(Data items)
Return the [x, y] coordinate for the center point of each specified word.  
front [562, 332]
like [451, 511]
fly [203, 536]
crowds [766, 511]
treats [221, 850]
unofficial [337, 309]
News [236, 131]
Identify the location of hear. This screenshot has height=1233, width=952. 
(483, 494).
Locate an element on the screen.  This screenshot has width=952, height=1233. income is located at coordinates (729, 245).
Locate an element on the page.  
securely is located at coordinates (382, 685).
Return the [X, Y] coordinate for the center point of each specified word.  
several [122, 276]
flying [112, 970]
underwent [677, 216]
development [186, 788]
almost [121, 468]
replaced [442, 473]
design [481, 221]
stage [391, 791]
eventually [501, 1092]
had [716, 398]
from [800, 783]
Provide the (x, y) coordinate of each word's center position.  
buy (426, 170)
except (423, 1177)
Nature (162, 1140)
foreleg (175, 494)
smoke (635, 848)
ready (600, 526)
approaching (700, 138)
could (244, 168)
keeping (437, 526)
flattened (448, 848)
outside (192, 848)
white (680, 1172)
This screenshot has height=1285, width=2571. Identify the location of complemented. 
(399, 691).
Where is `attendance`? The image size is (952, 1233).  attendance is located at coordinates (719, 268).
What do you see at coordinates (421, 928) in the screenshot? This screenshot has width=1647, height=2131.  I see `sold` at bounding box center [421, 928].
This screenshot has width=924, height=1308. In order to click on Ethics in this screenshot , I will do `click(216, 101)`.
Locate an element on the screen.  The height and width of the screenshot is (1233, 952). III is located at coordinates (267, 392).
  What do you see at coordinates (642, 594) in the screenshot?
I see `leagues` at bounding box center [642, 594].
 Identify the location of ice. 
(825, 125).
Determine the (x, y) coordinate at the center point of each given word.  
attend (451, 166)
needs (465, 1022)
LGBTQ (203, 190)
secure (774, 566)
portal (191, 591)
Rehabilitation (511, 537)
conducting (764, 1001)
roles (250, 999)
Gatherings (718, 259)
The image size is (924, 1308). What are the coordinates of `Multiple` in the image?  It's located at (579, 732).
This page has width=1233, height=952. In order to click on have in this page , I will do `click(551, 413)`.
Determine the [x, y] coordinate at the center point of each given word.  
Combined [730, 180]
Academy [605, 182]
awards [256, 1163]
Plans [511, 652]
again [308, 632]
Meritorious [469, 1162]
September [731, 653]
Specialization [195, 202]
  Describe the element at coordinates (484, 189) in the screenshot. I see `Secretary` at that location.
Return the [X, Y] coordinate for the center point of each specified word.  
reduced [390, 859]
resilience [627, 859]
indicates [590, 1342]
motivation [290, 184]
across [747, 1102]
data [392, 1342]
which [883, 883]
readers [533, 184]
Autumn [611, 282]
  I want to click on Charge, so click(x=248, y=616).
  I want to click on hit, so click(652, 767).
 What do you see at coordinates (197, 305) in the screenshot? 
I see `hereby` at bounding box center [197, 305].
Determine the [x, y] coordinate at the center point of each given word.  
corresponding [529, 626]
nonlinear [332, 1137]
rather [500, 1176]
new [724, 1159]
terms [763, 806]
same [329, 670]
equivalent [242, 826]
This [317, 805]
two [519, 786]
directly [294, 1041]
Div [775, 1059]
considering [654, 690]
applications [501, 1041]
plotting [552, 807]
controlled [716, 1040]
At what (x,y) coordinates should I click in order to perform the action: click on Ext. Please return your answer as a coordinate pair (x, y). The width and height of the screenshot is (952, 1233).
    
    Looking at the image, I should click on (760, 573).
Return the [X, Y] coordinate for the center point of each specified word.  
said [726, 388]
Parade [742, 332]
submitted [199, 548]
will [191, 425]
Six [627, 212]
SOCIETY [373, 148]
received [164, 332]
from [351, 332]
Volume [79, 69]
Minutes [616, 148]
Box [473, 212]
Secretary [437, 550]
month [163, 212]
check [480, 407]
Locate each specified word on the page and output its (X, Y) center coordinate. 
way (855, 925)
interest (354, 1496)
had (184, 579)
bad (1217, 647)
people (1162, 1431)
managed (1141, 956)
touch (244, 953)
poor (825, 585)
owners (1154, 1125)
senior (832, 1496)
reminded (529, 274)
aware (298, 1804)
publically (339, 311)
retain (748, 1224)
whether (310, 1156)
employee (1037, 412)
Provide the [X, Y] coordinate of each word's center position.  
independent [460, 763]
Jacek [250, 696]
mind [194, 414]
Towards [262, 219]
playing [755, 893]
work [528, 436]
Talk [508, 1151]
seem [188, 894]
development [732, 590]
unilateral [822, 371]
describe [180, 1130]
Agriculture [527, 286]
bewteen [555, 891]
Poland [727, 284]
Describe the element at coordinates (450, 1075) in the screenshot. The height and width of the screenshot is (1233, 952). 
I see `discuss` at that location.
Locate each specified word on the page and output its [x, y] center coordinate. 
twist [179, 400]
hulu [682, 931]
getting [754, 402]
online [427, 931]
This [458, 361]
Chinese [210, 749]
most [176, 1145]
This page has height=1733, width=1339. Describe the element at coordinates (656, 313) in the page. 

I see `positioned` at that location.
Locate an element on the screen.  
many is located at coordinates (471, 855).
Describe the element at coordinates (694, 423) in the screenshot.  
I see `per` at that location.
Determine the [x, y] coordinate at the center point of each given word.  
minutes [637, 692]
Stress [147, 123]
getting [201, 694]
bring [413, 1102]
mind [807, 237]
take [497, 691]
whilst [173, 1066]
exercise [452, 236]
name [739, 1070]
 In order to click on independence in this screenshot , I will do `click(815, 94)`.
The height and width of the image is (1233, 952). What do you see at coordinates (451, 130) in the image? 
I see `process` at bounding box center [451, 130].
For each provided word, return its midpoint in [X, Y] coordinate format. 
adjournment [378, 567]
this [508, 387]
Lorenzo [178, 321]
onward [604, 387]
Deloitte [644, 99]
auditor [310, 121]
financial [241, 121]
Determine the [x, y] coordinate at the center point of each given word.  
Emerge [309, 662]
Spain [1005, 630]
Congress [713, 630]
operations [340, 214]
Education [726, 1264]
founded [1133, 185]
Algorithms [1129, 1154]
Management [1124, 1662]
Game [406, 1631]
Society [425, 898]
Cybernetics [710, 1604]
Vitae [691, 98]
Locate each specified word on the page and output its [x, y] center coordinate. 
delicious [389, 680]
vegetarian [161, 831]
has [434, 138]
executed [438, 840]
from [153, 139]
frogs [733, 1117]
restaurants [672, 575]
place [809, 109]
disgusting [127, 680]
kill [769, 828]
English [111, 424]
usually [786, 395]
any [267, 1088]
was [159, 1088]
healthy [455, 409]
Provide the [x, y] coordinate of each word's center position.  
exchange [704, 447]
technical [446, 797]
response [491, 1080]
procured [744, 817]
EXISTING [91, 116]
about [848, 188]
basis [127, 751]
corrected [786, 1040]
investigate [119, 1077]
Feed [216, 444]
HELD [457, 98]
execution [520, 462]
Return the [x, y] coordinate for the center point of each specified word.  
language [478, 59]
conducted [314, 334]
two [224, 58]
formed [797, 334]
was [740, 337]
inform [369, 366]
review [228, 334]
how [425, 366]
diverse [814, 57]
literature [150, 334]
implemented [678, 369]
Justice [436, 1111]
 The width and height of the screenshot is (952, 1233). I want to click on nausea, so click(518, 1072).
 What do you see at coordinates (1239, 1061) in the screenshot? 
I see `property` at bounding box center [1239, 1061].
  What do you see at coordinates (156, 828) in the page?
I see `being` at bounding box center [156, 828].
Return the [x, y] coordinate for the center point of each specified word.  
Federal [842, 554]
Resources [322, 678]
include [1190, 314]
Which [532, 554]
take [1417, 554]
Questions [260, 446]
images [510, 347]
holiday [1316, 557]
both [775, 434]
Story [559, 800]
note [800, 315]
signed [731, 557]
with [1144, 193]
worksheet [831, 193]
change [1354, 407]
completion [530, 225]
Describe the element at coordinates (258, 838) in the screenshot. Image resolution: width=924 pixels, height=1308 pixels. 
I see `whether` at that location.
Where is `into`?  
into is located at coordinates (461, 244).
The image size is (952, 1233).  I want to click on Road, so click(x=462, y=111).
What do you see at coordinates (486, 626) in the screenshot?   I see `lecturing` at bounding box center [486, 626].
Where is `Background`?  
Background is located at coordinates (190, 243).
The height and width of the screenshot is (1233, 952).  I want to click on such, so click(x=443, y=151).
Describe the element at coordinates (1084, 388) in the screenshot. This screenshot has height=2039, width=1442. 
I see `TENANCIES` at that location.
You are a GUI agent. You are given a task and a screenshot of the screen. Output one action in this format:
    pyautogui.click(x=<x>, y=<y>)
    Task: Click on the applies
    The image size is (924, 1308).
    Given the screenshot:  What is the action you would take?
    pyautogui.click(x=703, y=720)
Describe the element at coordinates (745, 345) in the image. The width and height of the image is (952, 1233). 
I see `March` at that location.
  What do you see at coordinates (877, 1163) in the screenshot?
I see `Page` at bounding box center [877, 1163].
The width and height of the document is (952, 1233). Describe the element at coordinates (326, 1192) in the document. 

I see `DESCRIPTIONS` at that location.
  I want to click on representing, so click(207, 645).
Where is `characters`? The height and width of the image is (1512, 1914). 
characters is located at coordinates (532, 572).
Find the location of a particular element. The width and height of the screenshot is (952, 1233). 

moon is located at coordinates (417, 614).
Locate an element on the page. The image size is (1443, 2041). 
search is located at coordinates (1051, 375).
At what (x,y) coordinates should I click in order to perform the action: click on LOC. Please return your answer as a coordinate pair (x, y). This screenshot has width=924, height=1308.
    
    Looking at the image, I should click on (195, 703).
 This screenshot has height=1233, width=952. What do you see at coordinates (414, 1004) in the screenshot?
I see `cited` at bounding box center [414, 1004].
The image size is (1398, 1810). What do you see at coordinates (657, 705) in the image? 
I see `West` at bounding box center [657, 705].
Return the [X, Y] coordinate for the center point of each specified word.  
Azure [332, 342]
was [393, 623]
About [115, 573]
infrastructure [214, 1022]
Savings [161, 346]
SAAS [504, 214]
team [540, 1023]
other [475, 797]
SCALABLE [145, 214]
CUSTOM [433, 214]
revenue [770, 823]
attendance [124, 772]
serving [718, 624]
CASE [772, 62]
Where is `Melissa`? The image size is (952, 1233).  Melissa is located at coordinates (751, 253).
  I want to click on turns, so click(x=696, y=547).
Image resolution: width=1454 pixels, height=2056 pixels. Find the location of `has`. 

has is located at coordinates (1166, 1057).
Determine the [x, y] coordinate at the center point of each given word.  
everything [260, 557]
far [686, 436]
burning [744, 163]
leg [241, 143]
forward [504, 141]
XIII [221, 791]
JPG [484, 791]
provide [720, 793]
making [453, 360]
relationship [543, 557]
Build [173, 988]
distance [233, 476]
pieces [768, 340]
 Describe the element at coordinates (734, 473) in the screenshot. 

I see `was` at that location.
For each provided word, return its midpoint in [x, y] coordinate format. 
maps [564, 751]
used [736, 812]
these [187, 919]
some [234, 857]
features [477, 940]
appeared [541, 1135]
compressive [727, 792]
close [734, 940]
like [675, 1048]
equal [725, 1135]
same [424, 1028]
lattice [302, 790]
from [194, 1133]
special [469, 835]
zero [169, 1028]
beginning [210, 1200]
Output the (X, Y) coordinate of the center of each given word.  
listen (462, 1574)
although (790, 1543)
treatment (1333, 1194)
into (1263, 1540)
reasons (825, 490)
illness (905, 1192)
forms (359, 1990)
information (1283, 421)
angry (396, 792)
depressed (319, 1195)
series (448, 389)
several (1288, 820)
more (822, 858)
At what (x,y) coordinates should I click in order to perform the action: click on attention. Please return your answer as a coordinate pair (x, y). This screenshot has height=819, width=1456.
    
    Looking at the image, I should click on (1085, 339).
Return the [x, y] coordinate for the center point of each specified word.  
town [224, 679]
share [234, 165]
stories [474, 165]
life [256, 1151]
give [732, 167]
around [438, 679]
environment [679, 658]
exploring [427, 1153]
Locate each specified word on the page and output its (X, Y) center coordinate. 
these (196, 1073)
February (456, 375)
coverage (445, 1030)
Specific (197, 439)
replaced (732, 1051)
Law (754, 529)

__Exercise task__:
Put the material starting with the line that contains "Feed [216, 444]" and going on through the line that contains "implemented [678, 369]" into a two-column CSV with the columns text and answer. Each row holds one text and its answer, each in a single quoted field with line breaks replaced by spaces.

__Task response__:
text,answer
"Feed","[216, 444]"
"HELD","[457, 98]"
"execution","[520, 462]"
"Return the [x, y] coordinate for the center point of each specified word. language","[478, 59]"
"conducted","[314, 334]"
"two","[224, 58]"
"formed","[797, 334]"
"was","[740, 337]"
"inform","[369, 366]"
"review","[228, 334]"
"how","[425, 366]"
"diverse","[814, 57]"
"literature","[150, 334]"
"implemented","[678, 369]"